> [Your instructions]:
Rewrite all the lines below as a numbered list, leaving out blank lines and pictures.
----------
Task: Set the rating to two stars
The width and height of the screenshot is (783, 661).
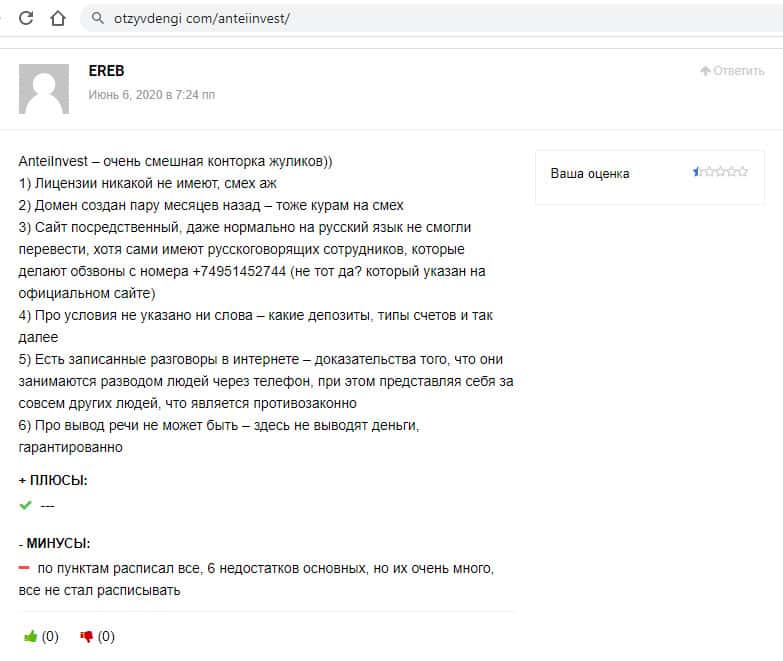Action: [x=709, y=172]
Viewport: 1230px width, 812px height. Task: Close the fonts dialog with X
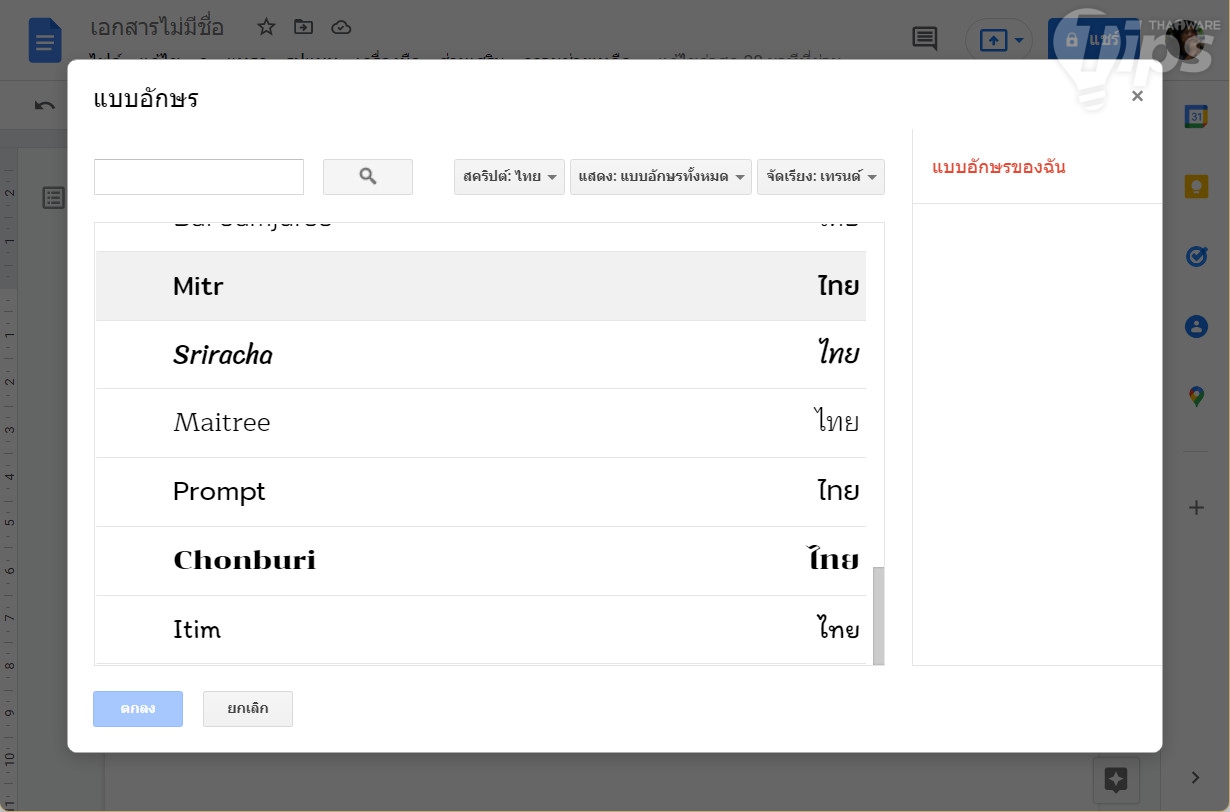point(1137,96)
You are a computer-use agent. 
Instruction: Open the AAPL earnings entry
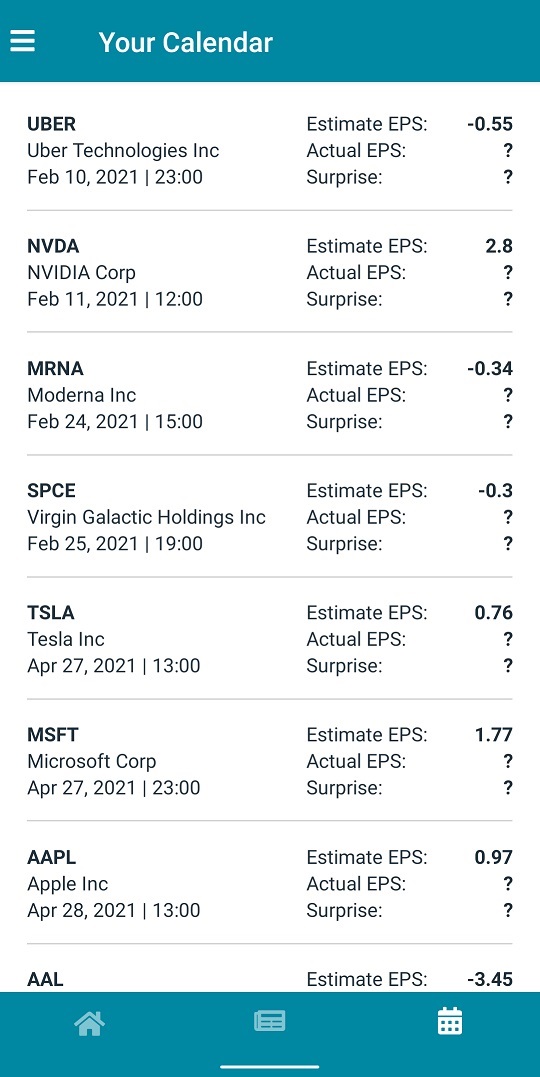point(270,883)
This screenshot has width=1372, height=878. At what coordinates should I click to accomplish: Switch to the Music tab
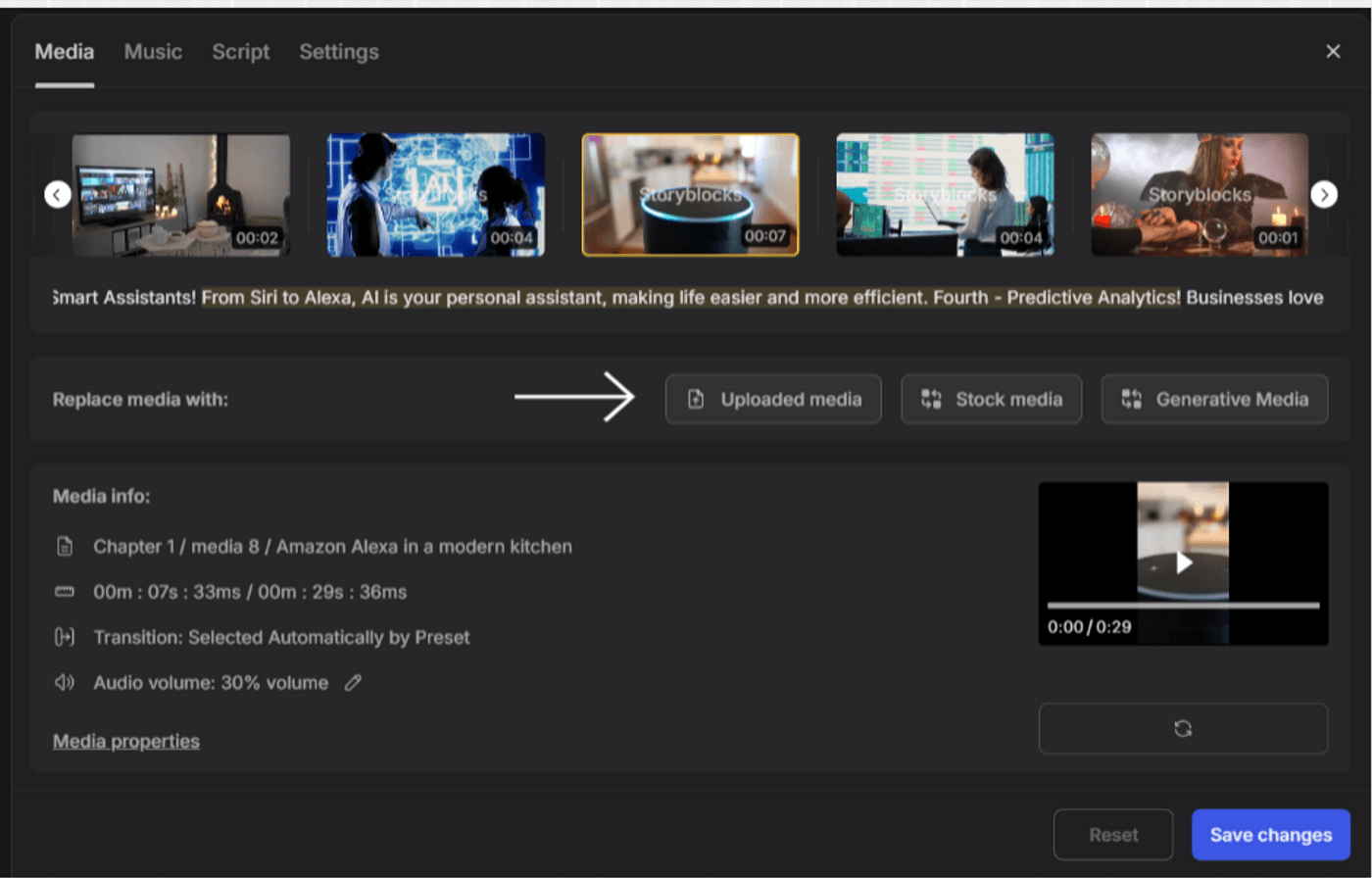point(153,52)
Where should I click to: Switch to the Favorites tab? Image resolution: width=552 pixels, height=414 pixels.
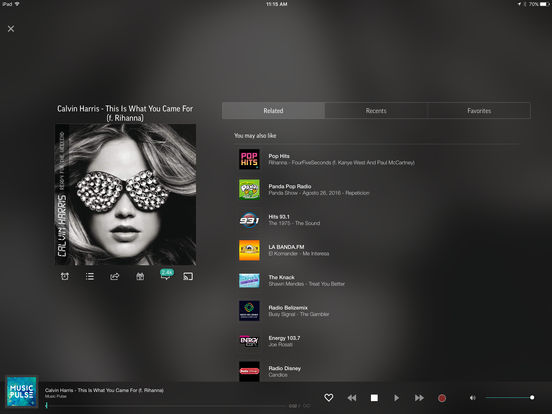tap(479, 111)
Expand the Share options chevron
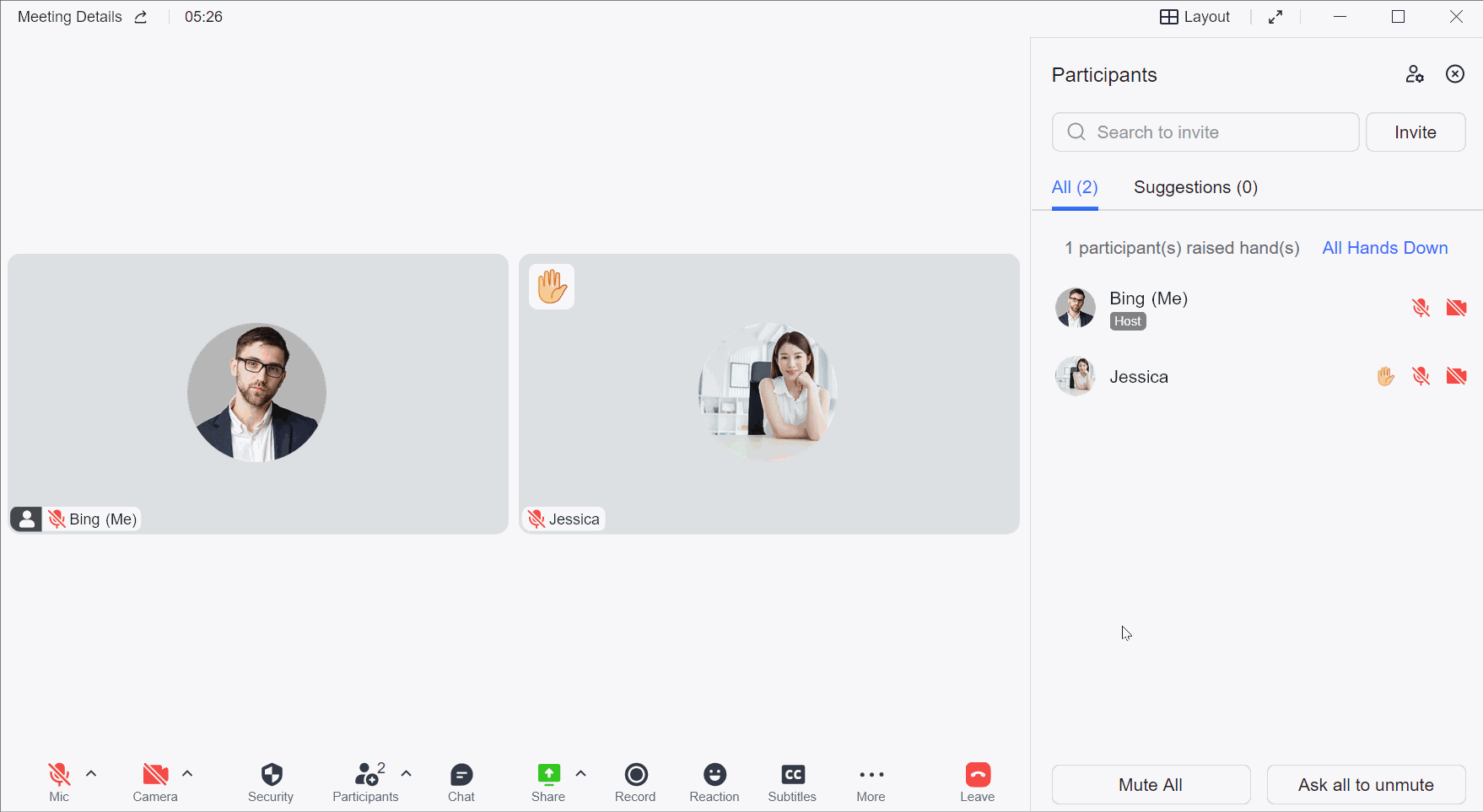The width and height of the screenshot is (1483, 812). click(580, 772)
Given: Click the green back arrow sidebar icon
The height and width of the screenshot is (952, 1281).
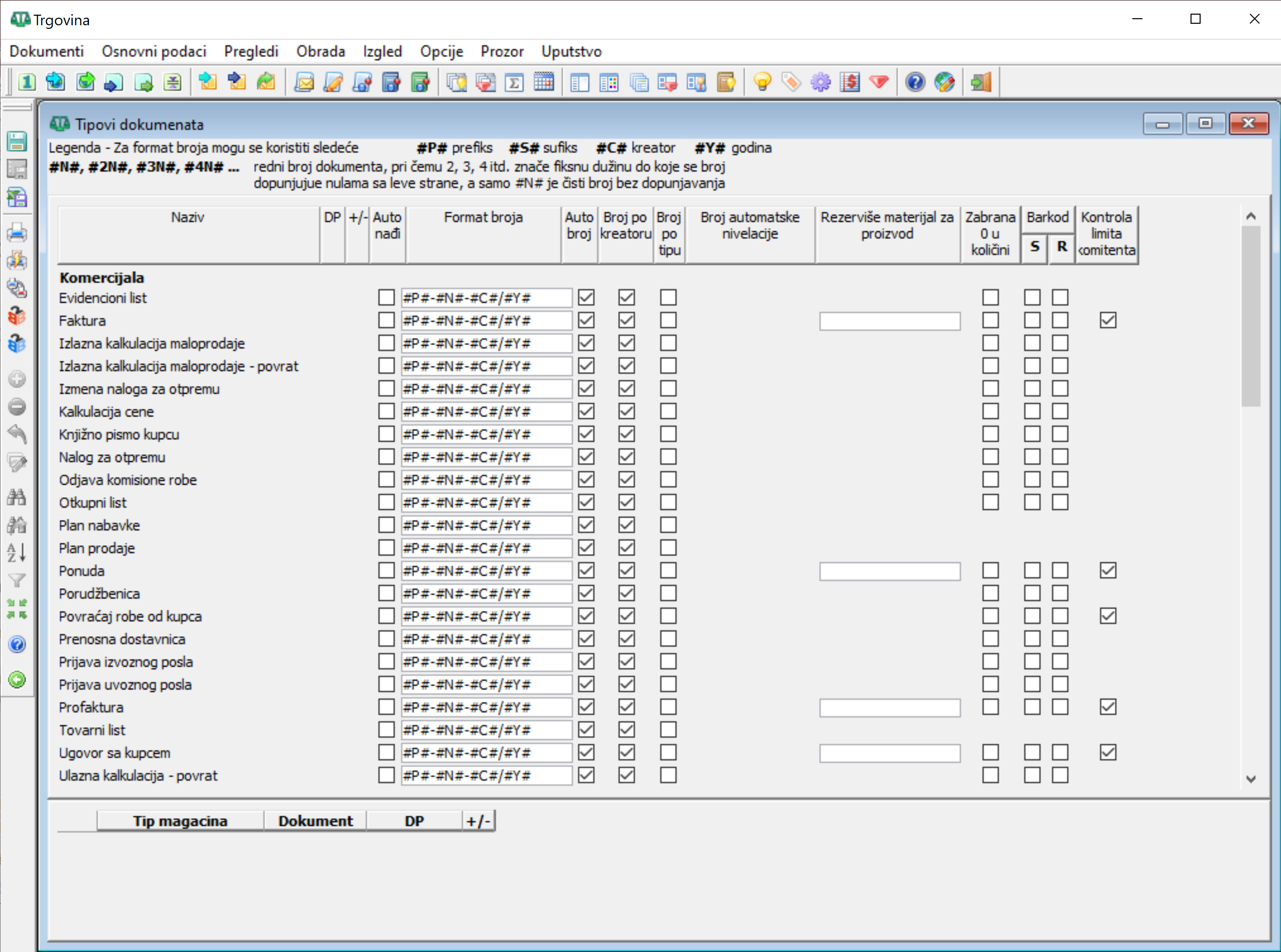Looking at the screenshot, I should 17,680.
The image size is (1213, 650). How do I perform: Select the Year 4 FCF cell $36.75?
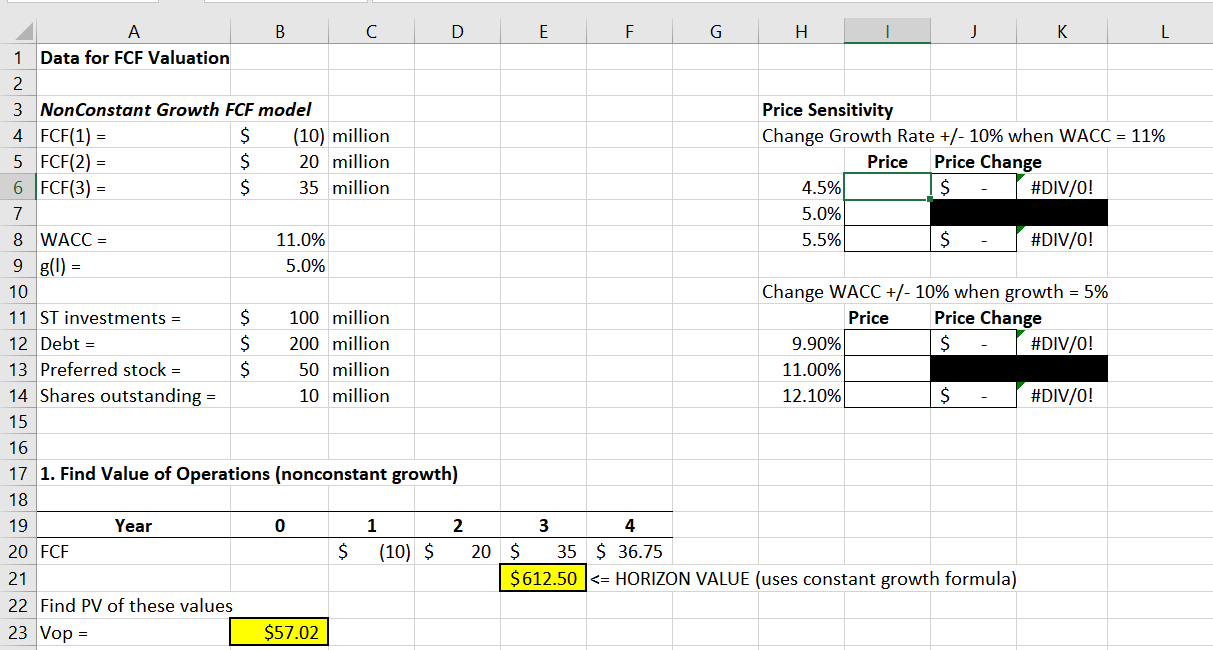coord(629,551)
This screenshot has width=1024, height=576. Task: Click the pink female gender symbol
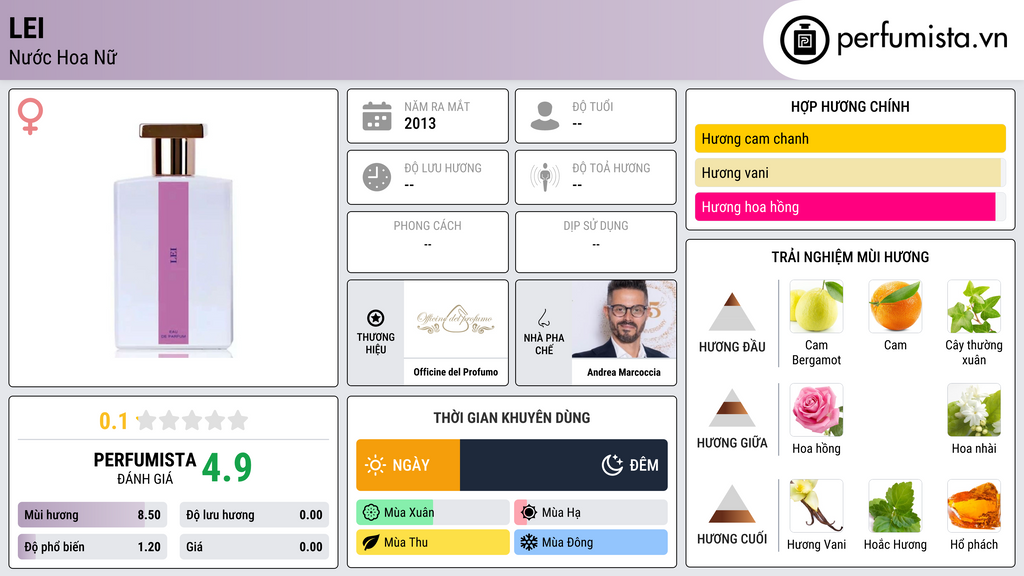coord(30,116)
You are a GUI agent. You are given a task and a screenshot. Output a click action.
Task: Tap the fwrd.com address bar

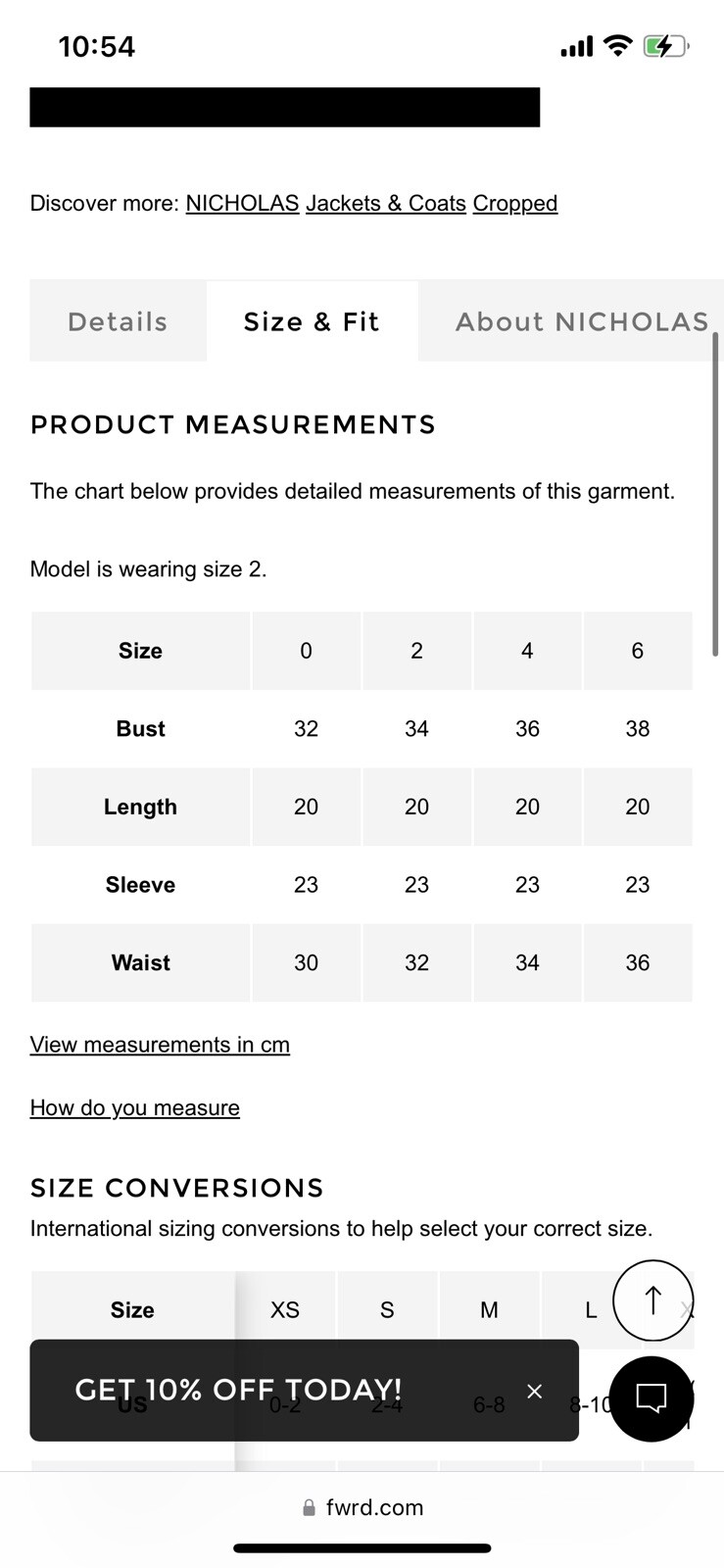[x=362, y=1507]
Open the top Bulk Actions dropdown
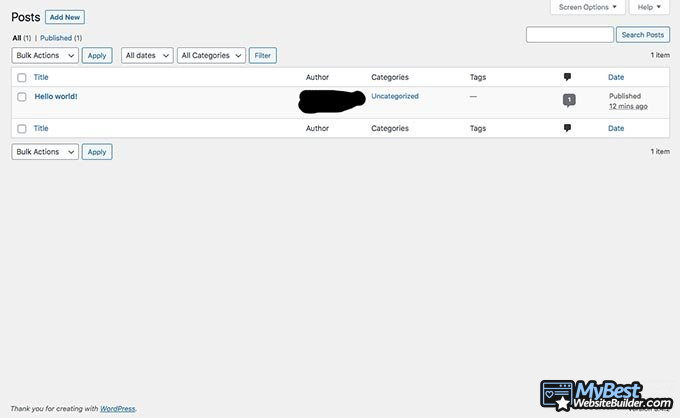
----------
> [Solution to this exercise]:
1. Task: Set the rating to two stars
2. The width and height of the screenshot is (783, 661).
3. Action: [x=709, y=172]
4. Viewport: 1230px width, 812px height. Task: Close the fonts dialog with X
5. point(1137,96)
6. You are a computer-use agent. 
7. Instruction: Open the AAPL earnings entry
8. point(270,883)
9. This screenshot has width=1372, height=878. At what coordinates should I click to accomplish: Switch to the Music tab
10. point(153,52)
11. Where should I click to: Switch to the Favorites tab? Image resolution: width=552 pixels, height=414 pixels.
12. tap(479, 111)
13. Expand the Share options chevron
14. The width and height of the screenshot is (1483, 812). click(580, 772)
15. Given: Click the green back arrow sidebar icon
16. The height and width of the screenshot is (952, 1281).
17. Looking at the screenshot, I should 17,680.
18. The image size is (1213, 650). How do I perform: Select the Year 4 FCF cell $36.75?
19. coord(629,551)
20. This screenshot has width=1024, height=576. Task: Click the pink female gender symbol
21. coord(30,116)
22. You are a GUI agent. You are given a task and a screenshot. Output a click action.
23. Task: Tap the fwrd.com address bar
24. [x=362, y=1507]
25. Open the top Bulk Actions dropdown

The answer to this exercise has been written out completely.